En, 1913, à Budapest, dans l’effervescence de l’empire austro-hongrois, une jeune femme égarée assiste à la fin du monde d’hier.
1913, Budapest. Une jeune femme, arrivée de Trieste, cherche à se faire embaucher dans la plus prestigieuse chapellerie de la ville, celle qui coiffe l’aristocratie locale et les têtes couronnées. Stupeur. Irisz Leiter est la fille des anciens propriétaires, morts vingt ans plus tôt dans l’incendie de leur magasin. Le patron, Oszkar Brill, leur ancien commis, qui a rebâti l’entreprise et conservé l’enseigne, s’y oppose, sans jamais lui donner la moindre raison. De lourds non-dits planent sur leurs échanges. Des secrets inexprimés plombent l’atmosphère. Ils ne feront que s’épaissir.
La présence imprévue d’Irisz Leiter bouleverse un fragile équilibre, semble transgresser un tabou.

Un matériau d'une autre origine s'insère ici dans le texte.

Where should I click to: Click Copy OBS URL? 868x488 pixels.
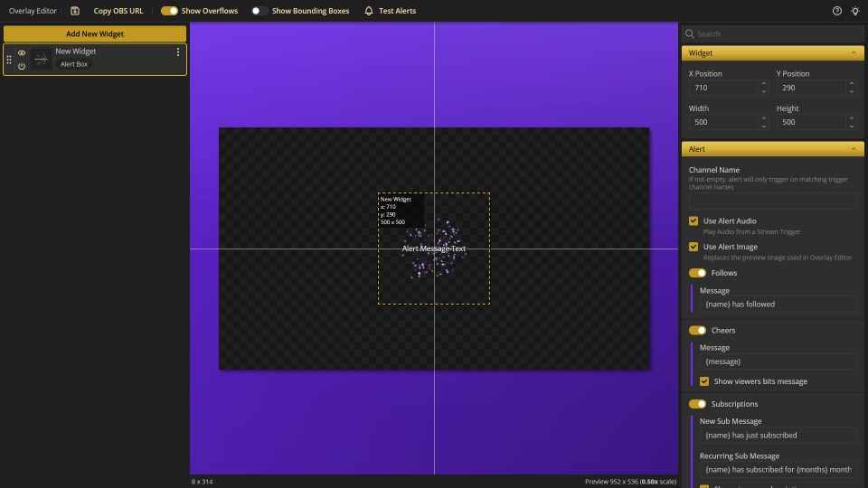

Elle dérange. On se méfie d’elle. Les commentaires malveillants bourdonnent autour d’elle. Son apparition est chargée d’une menace diffuse. « Après tout ce qui s’est passé… », lui répète-t-on, sans jamais lui expliquer quoi.
Partout, on lui conseille à mi-mots de filer au plus vite de cette ville. Elle finit par apprendre qu’elle avait un frère, inconnu d’elle, à la mauvaise réputation. Il aurait tué un comte dans d’atroces conditions, vivrait replié avec une bande de malfrats dans les faubourgs de Budapest et fomenterait une insurrection populaire, dont l’une des premières cibles serait la maison Leiter.
Plus Irisz Leiter avance, moins elle comprend ce qu’on lui cache. Errante dans une Budapest effervescente et brumeuse, cette héroïne kafkaïenne se heurte à des murs invisibles, à une opacité infranchissable. Le passé n’est que mystère. Tout est à déchiffrer. Mais la vérité, introuvable comme son frère, ne cesse de se dérober. Quand elle passe de la magnificence de la chapellerie Leiter et des salons aristocratiques aux bas-fonds où mijote une probable révolution, tout s’obscurcit davantage. Irisz Leiter s’enfonce dans un monde que ronge l’inquiétude, sur le point de basculer dans le chaos.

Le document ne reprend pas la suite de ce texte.